As the Trump transition team rolls out names for cabinet posts, the most anticipated name is that of his Supreme Court nominee.
Based upon his public statements and the list of names he released in September, Trump’s nominee is expected to fit the Scalia-mold. Should those expectations hold, getting that nominee confirmed by the Senate may prove to be a challenge, but not an impossibility.
We can expect Senate minority leader Charles Schumer and Senate Democrats to strongly oppose any nominee that shares Scalia’s jurisprudence. But Schumer and Senate Democrats have to tread carefully: numerous Senate seats are up for reelection in 2018, including those from states that just voted for Trump (among others, Florida, Montana, Missouri, North Dakota, and West Virginia). If Democrats push too hard against Trump’s agenda, these incumbents run the risk of alienating their constituents.
We can expect the Democrats to use the famed filibuster to obstruct the nomination. (Under current Senate rules, 60 votes are needed to end a filibuster and vote on a Supreme Court nominee—more votes than the Republicans have.) However, if Democrats refuse to cooperate, Republicans may employ the so-called nuclear option i.e. Republicans may change the Senate rules and require that only a simple majority be needed to end a filibuster respecting a Supreme Court nominee. The Democrats opened the door to this possibility by employing the nuclear option themselves in November 2013 in order to vote through numerous executive branch and judicial nominations over Republican filibusters. Having a precedent makes it far more likely that Republicans would consider the option.
A Few Cases To Watch
The composition of the Court could prove decisive in several cases to be considered this term, among them:
Trinity Lutheran Church of Columbia, Inc. v. Pauley
In this religious liberty case, a Lutheran church that runs a school and daycare applied for a grant from the state of Missouri for a new, safer playground surface made from recycled tires. The state offered the aid program to nonprofit organizations across the state. Even though Trinity Lutheran met all criteria for the grant, the state denied its request solely on the grounds that it was a church.

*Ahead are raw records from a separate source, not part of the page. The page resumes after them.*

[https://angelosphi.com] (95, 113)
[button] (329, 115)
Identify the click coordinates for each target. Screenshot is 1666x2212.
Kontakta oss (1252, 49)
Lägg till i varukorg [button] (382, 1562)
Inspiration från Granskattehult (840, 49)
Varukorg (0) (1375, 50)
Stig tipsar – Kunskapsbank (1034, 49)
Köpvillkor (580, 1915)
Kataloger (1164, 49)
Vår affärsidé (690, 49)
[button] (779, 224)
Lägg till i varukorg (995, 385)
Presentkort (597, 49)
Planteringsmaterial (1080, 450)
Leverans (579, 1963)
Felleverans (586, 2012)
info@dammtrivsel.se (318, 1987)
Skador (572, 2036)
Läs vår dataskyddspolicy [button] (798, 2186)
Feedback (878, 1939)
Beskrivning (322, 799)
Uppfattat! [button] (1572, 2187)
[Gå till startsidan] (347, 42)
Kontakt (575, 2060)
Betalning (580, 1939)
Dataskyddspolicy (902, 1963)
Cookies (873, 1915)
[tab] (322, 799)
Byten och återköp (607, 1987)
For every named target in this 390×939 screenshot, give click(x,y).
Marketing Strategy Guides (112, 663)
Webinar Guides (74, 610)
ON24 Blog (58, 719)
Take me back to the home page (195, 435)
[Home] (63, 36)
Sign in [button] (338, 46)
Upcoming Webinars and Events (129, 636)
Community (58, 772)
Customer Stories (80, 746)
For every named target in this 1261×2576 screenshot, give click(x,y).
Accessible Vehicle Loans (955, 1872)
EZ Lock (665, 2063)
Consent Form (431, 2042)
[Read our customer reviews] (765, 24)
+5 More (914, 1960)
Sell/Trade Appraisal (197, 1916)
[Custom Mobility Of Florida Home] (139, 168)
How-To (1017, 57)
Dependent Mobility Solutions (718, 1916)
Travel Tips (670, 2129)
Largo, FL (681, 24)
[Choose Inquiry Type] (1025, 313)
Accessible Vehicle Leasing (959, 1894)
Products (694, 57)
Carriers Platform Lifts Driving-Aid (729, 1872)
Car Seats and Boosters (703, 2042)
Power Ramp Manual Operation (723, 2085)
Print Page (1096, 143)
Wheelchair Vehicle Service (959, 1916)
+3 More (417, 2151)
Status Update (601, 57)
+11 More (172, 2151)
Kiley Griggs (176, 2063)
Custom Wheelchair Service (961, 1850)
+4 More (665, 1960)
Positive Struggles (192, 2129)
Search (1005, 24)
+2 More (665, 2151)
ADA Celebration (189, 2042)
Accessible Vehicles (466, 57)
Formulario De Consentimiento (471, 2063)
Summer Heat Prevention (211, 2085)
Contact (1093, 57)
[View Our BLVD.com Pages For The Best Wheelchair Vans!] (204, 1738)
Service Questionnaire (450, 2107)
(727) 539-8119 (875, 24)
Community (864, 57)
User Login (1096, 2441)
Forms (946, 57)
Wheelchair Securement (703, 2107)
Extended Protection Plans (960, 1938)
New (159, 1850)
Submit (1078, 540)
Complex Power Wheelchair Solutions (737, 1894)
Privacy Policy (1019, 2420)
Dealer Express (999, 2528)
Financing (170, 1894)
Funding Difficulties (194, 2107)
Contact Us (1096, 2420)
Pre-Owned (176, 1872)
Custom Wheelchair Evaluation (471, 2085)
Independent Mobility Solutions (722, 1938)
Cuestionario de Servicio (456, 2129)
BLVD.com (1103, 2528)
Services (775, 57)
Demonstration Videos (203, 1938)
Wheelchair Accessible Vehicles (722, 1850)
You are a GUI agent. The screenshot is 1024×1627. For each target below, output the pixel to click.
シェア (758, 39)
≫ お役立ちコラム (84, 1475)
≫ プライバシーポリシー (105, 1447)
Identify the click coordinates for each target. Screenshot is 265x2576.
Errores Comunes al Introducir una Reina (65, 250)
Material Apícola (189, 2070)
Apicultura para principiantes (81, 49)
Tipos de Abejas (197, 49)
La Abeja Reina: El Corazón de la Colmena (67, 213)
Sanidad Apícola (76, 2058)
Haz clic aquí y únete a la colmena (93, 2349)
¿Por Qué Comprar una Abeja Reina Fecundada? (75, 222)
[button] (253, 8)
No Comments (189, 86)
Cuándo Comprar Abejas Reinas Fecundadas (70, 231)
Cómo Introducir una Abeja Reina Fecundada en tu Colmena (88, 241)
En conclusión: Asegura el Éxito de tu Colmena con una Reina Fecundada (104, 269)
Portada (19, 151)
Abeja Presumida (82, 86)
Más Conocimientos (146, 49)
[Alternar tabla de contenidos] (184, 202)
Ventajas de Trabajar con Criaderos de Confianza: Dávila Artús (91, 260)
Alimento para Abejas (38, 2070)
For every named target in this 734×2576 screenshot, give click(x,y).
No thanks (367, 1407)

This case poses several important questions:
- Can a state exclude a church (or any other religious institution) from an otherwise neutral and secular program when there is no valid Establishment Clause concern i.e. no concern that the state is promoting a religious message or entangling itself in religious affairs?
- Does the state violate the Free Exercise and Equal Protection Clause when it discriminates against the church?
- Can the state discriminate against a religious institution simply because it is religious?
The tire program is facially neutral. By making a grant, the state would in no way be promoting a religious message or involving itself in the inner workings of the church. In denying the grant, the state punished the church for its religious identity, refusing to give it benefits that any other nonprofit could receive.
Grimm vs. Gloucester County School Board
A second important case to watch involves a Commonwealth of Virginia school board and a student suffering from gender dysphoria. The Virginia school board has petitioned the Supreme Court for a review of the Obama Administration’s reinterpretation of Title IX and Title IX regulations as they relate to school bathrooms.
At issue in the case is the Department of Education’s (DOE) reinterpretation of the word “sex.” According to a long-standing Title IX regulation, schools are permitted to “discriminate” on the basis of sex by providing separate bathrooms for male and female students. The DOE, through an opinion letter issued by a low level official, (but not published or subjected to a notice and comment period) is now interpreting this regulation to mean that “sex” refers to gender identity as well as biological reality.
The administration followed up with a “Dear Colleague” letter (sent after the initiation of this lawsuit) to all school districts informing them that their Title IX funding would be jeopardized if they do not allow students suffering from gender dysphoria access to the bathroom of choice. (The action threatened in this letter has since been enjoined by a federal district court in Texas.) The policy in these two letters, drafted without any notice or comment from the public, and going far beyond what Congress intended when it passed Title IX, form the shaky basis for the government’s argument that students should be granted access to the bathrooms, locker rooms and showers of the sex with which they identify, even if it differs from their biological sex.
With this case, the Court has the opportunity to better define how an agency interprets its own regulations and how those interpretations interface with laws passed by our representatives in Congress.
These are just two cases that the Supreme Court has agreed to hear this term, and we can expect a great many other significant legal issues to come before the Court in the near future. Now more than ever we need a Court that will preserve the rule of law in our country. Now more than ever we need a Supreme Court nominee who is not afraid to overturn bad precedent in favor of holdings in line with a faithful reading of the Constitution.